When possible, pay off your car loan faster. Most auto loans range from two to five years. Ask for a lower rate if you pay it off sooner, as long as you’re certain you are not overextending yourself.
If you’re not sure, you can go for the longer loan at a higher rate, but pay off more when you can. This will still allow you to save money on interest. However, you’ll only be committing to paying the smaller monthly rate in case you can’t pay more every month. It’s a great win-win situation.
Bonus Tip: Get a Better Car Deal
By far, the best way to get a better interest rate is to ask for a smaller loan. The higher the loan, the riskier you are to the lender.
Here at Peters Auto Mall, we can help you get a better deal on the car you really want. It’s one of the best reasons to purchase a pre-owned car. The purchase price is lower than a new car and you can afford a more luxurious vehicle. Our lots have hundreds of options, including some cars that are just one or two model years old. In fact, we have many cars with less than 30,000 miles.
When you compare the cost of a used car to a new car, it’s no competition. Since you’ll need a lower amount to buy the used car, you can negotiate a lower interest rate.

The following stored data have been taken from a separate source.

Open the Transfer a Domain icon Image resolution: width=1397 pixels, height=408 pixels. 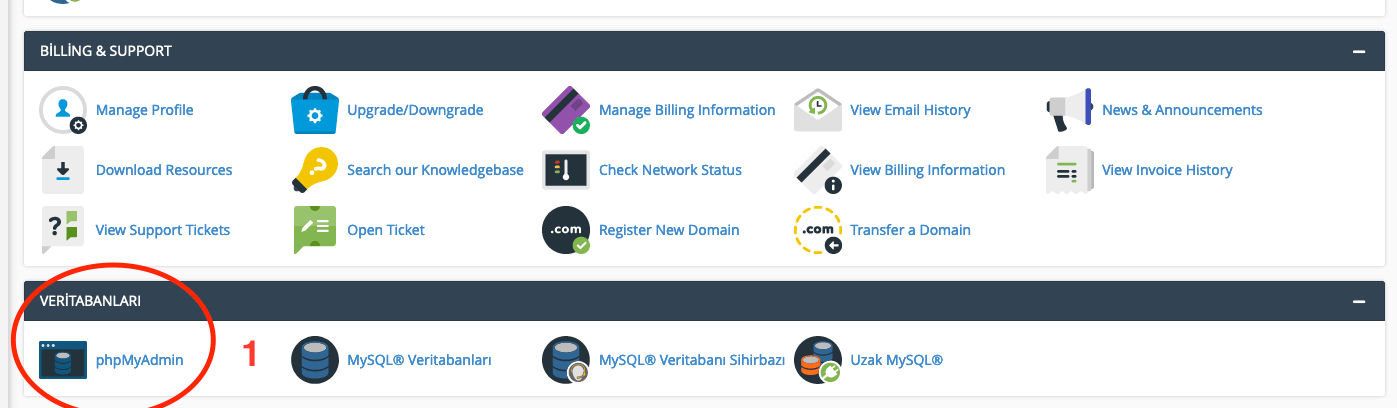(x=818, y=230)
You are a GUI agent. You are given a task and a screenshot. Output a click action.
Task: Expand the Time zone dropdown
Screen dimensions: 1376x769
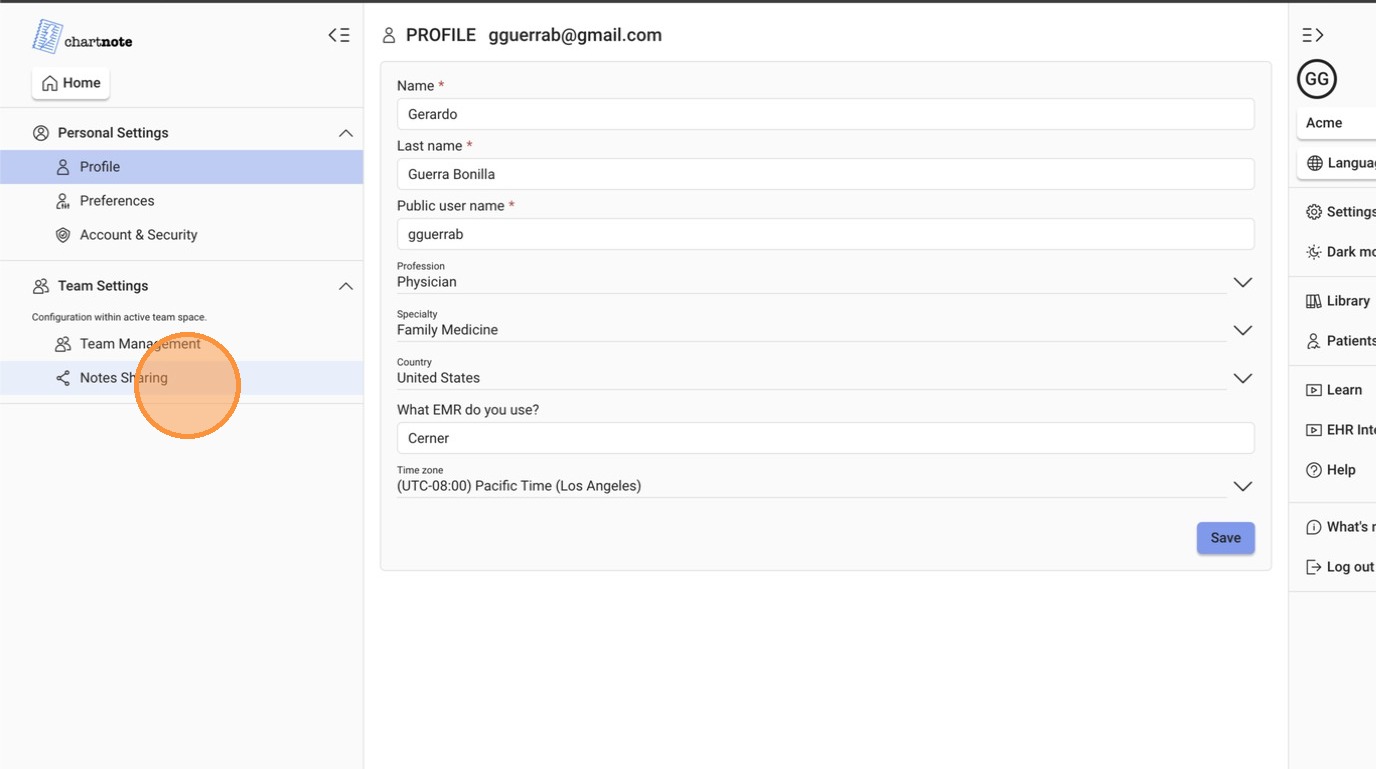[1242, 486]
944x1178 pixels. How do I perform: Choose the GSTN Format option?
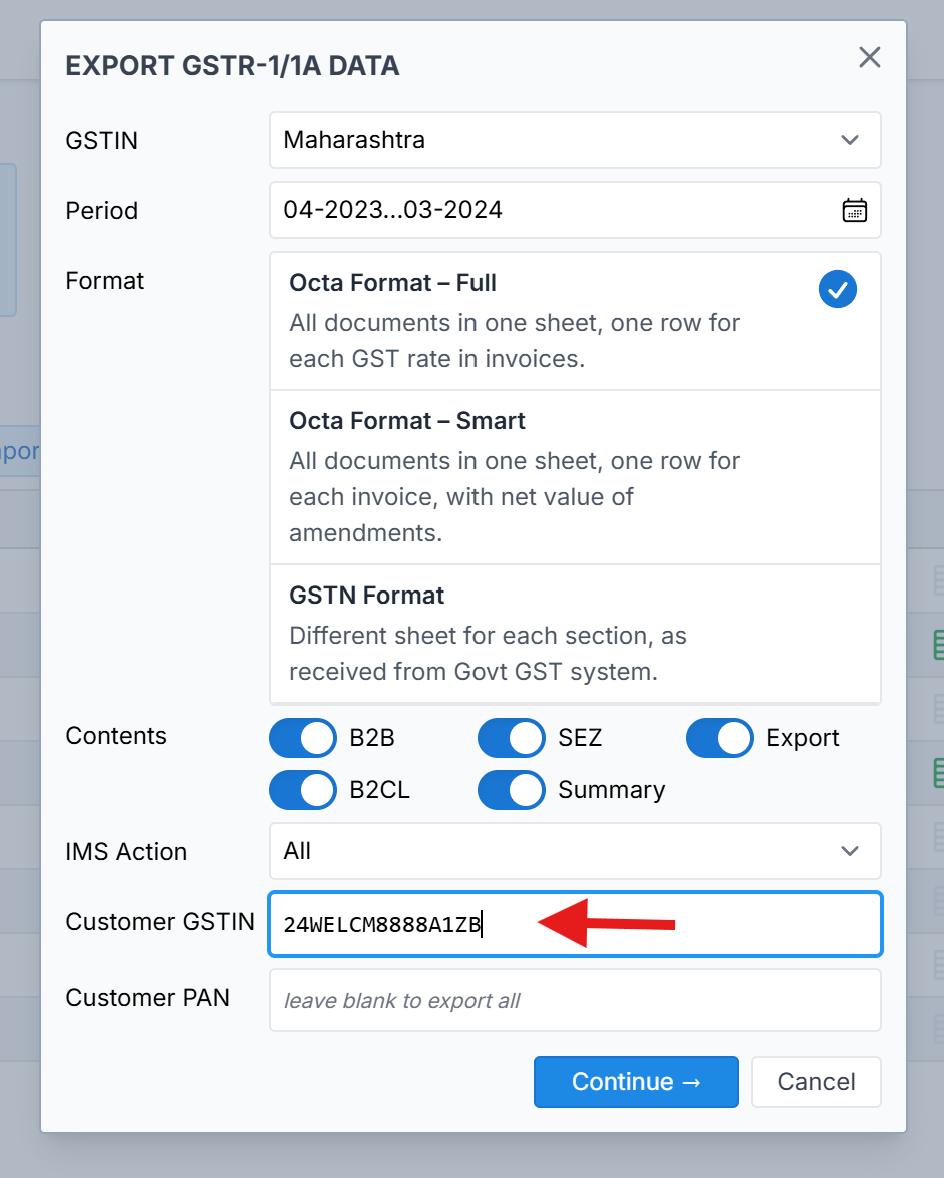click(574, 634)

Even if you are looking exclusively at used cars, there are a few ways to get a better deal:
- Shop during peak new-car-buying seasons. When the new model years hit the dealerships and during holiday sales, many people are buying new. This means there will be an influx of used cars available. Since lots get crowded, you can get a better deal in many cases.

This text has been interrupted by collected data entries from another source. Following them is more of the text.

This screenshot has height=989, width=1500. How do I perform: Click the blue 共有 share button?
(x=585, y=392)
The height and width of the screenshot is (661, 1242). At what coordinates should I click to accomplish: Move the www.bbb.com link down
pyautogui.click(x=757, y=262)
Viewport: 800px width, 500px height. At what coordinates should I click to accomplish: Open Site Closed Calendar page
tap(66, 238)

- Remember to test drive cars before you make a decision. A car you weren’t initially considering might pleasantly surprise you. Sometimes, the most expensive car on the lot is not the right car for you.
- Think about comparable vehicles. Often, there is a big price difference between makes and models that are very similar. If you’re not sure, ask our team! We’re happy to recommend cars that are similar, but may be slightly less expensive.
- Another bonus is that all of those luxury features and options that you couldn’t afford on a newer model year car may suddenly be affordable on a pre-owned car! You may find a car with lots of options and you won’t have to pay the large cost that the original owner had to pay when the car was new!
When in doubt, come in for a test drive! We’re happy to help you find the car of your dreams at a great price. Contact us now to set up an appointment. Or, simply stop by during our open hours to speak to a member of our team.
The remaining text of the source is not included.